Frenchman Riner looks set for more gold

France's Teddy Riner has not lost a match since 2010 which begs the question who — if anyone — can topple the judo juggernaut at the Rio Games.

Teddy Riner has been unstoppable in the men's +100kg, toppling everyone in his path on the way to seven world titles and Olympic gold in London.   -  Reuters

France's Teddy Riner has not lost a match since 2010 which begs the question who — if anyone — can topple the judo juggernaut at the Rio Games. Riner has been unstoppable in the men's +100kg, toppling everyone in his path on the way to seven world titles and Olympic gold in London. He also owns a world openweight gold.

“His size, his power and his experience,” Hans van Essen, editor-in-chief of JudoInside.com and a former European Judo Union official, said of the reasons for Riner's dominance.

Second-ranked Hisayoshi Harasawa of Japan has yet to fight Riner and Rio presents the tantalising prospect of them clashing.

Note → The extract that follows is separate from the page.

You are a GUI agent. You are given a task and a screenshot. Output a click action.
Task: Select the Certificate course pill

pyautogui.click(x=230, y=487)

But the Japanese will be new to the immense pressure of competing on the Olympic tatami, giving Riner the advantage.

“This is where experience pays off and that's exactly why Riner will advance,” van Essen predicted.

In another marquee matchup after the Games begin Saturday, Kayla Harrison, the first American to win judo gold, will seek to defend her -78kg title against Mayra Aguiar of hosts Brazil and France's Audrey Tcheumeo, who both took bronze in 2012.

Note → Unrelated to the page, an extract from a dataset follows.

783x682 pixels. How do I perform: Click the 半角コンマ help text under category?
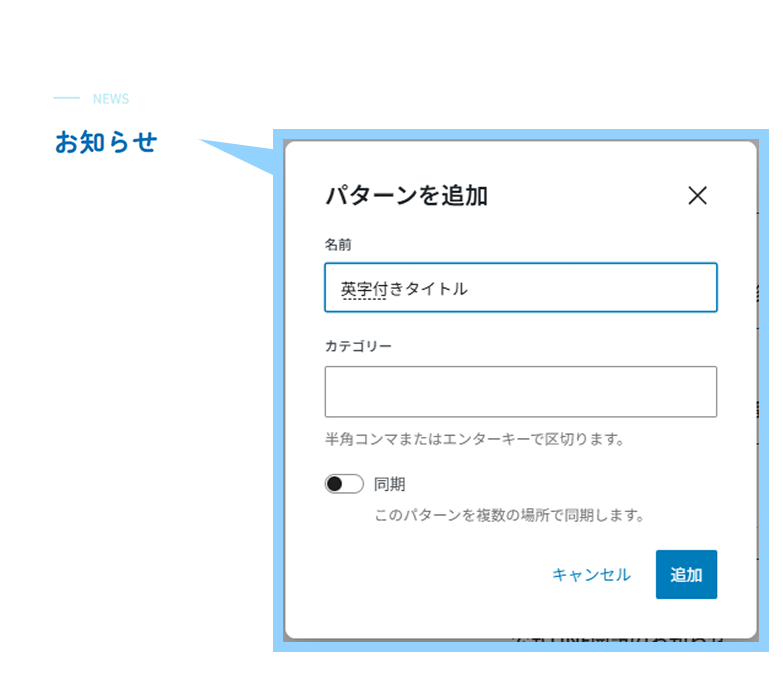474,439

Japan look set to rebound from their dismal performance in London where they took just one gold and the men failed to win any titles for the first time since judo's Games debut in 1964 — an embarrassment for the birthplace of the martial art.

But boasting six current world champions, the team has fought to regain momentum before the 2020 Olympic Games in Tokyo, performing strongly in international tournaments.

“It's just a fact that the Japanese had a very strong comeback in this Olympic cycle and I'm convinced that they will be dominating the men's division in Rio,” said van Essen.

The women, however, will face stiff competition from a host of countries, including France and Brazil, with Kaori Matsumoto, Japan's sole judo gold medal winner in London, set to battle it out in a very competitive -57kg division.